19 mois sont passés depuis l’annonce des accords de Carthage et nous sommes encore au stade de la création d’une Commission constituée de deux représentants de toutes les parties signataires du document afin d’évaluer le travail du présent gouvernement et d’identifier les priorités pour le prochain. Cette commission aura sept jours pour rendre sa copie. Allons on se moque de la gueule du monde et heureusement que le ridicule ne tue pas!

Rached Ghannouchi, leader d’Ennahdha, dit que la question du remaniement n’a même pas été abordée.
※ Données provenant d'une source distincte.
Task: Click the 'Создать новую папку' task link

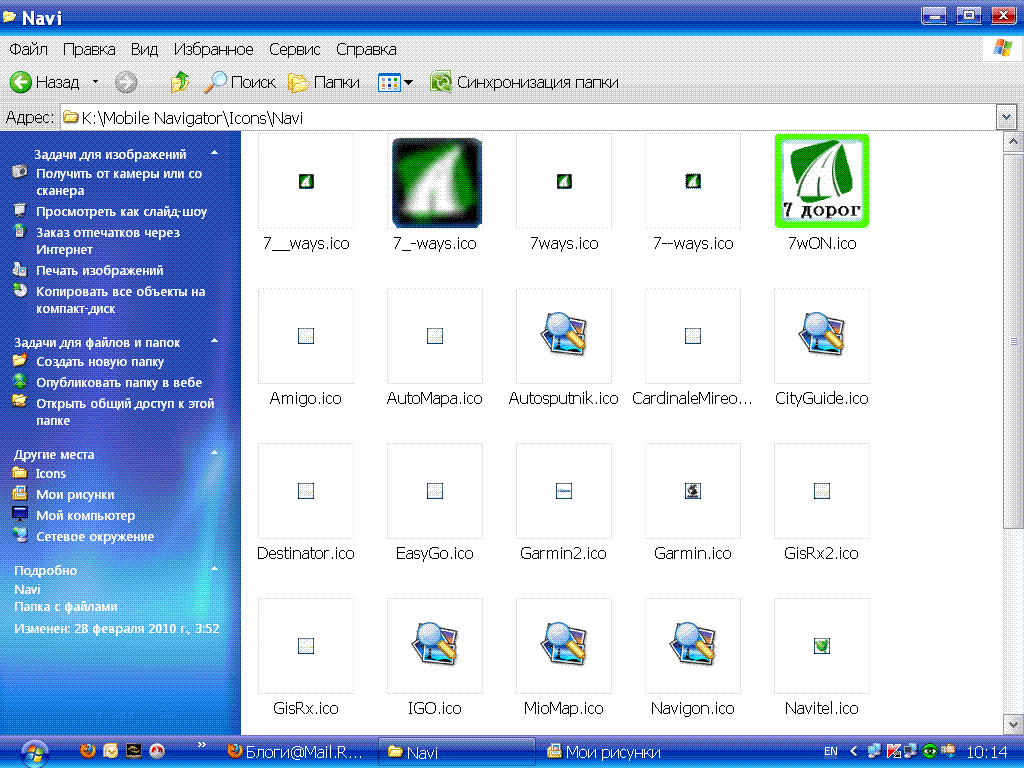Action: tap(100, 362)
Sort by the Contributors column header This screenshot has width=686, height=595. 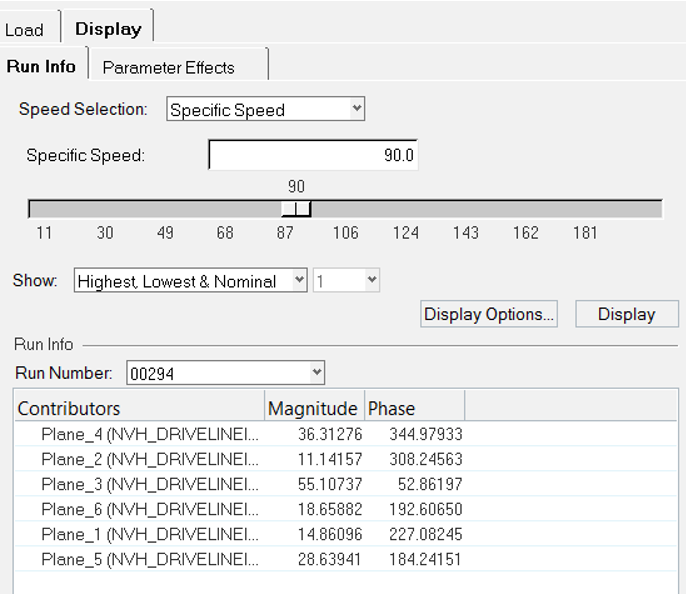140,408
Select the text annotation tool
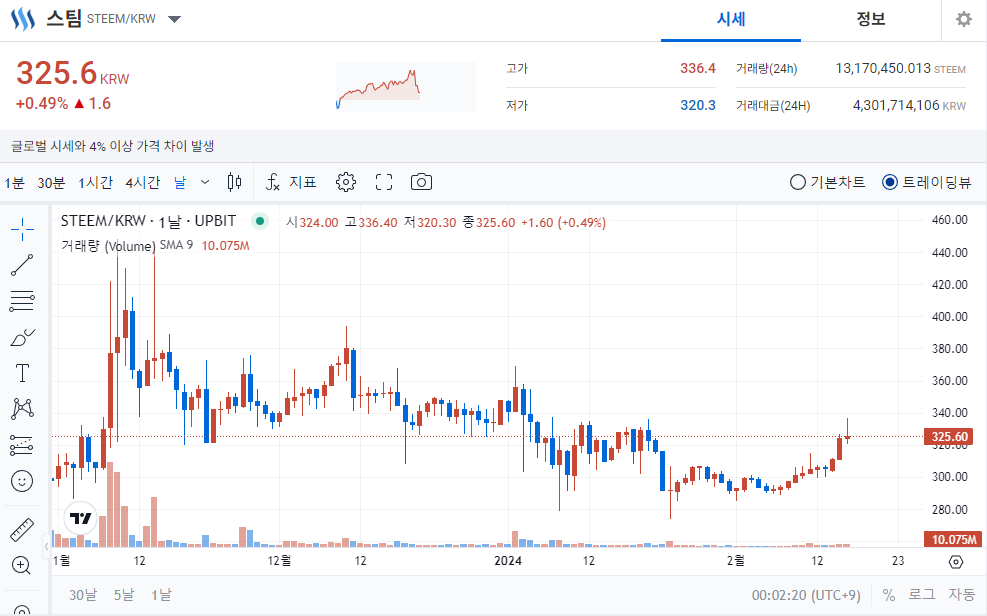Image resolution: width=987 pixels, height=616 pixels. (x=22, y=373)
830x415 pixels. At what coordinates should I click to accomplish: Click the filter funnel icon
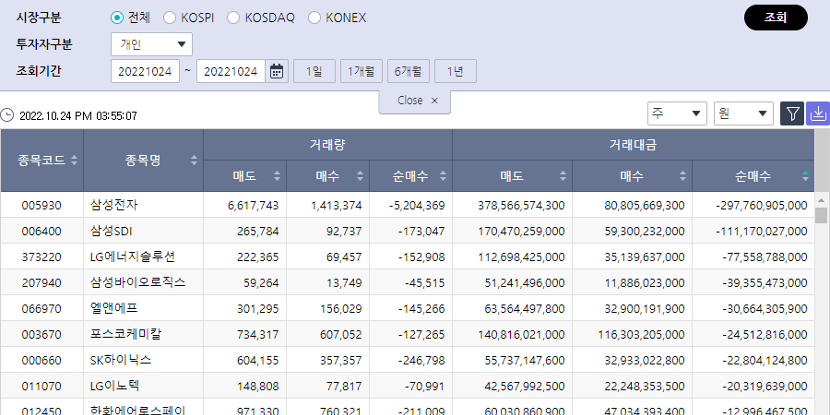[792, 113]
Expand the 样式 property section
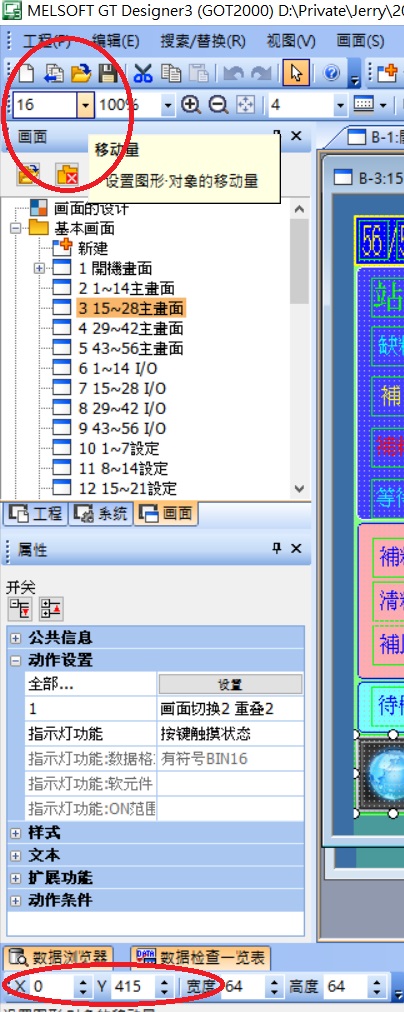This screenshot has width=404, height=1012. tap(15, 833)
Hafedh Caïd Essebsi, directeur exécutif de Nidaa, répond : « Nous ne voulons pas d’un remaniement de forme, mais de fond ». Quant à Noureddine Taboubi, patron de la centrale syndicale, il y va franchement sans langue de bois aucune : « Le sort du gouvernement sera scellé la semaine prochaine ».  Croire qui? Partira ou non ? Si oui quand ? La langue de bois a trouvé ses trois meilleurs champions.

Taher Ben Hassine  déclare « La désignation de Youssef Chahed à la tête du gouvernement était une erreur, la mission est trop grande pour lui. Comme dit l’adage, à l’impossible nul n’est tenu. Youssef Chahed aurait dû quitter dignement lorsqu’il s’est rendu compte de l’ampleur de la tâche qui lui est confiée. D’ailleurs, son dernier soutien, à savoir l’UGTT, l’a lâché et l’a jeté par la fenêtre, cela veut tout dire ». Le costume était-il trop grand pour lui ? Le 20 mars nous aurons la réponse.

Un Conseil ministériel, prévu ce mercredi 14 mars 2018, au palais du gouvernement à la Kasbah, a été annulé par le chef du gouvernement Youssef Chahed qui a préféré se rendre à Sousse. Il a réagi aux déclarations du secrétaire général de l’UGTT Noureddine Tabboubi en déclarant : « L’UGTT sait très bien que mon gouvernement n’est pas un gouvernement  de gestion des affaires. C’est le gouvernement qui s’est le plus engagé à réaliser des réformes radicales relatives à la fonction publique, aux entreprises publiques, aux caisses sociales ainsi qu’à la masse salariale. Dans ce sens, un projet de la valeur de 125 MD a été lancé. Il s’agit d’un projet de dessalement d’eau de mer par des technologies de pointe visant à fournir de l’eau potable à 5 millions de citoyens et ce afin de poursuivre le service du peuple tunisien .»

A quoi ils jouent ces deux-là alors que les Tunisiens vivent dans l’attente de la réalisation du slogan légitime « Emploi, Liberté, dignité nationale » porté lors de leur « révolution » depuis plus de sept ans.

Le réel changement c’est maintenant, celui de proposer des orientations politiques nouvelles et un nouveau modèle du développement. C'est maintenant de dire toute la vérité aux Tunisiens sur la situation catastrophique de la Tunisie afin qu’ils acceptent les indispensables « décisions douloureuses » et les sacrifices pour des jours meilleurs. L’innovation est demandée à tous les acteurs de ces accords.

Churchill lors de son premier discours devant la chambre des communes promettait « Du sang, du labeur, des larmes et de la sueur » au peuple britannique. Aujourd’hui cette citation doit être reprise par le prochain gouvernement et par chacun des acteurs socioéconomiques dans une  répartition juste et équitable des efforts.

Le succès n'est pas final, l'échec n'est pas fatal, c'est le courage de continuer qui compte.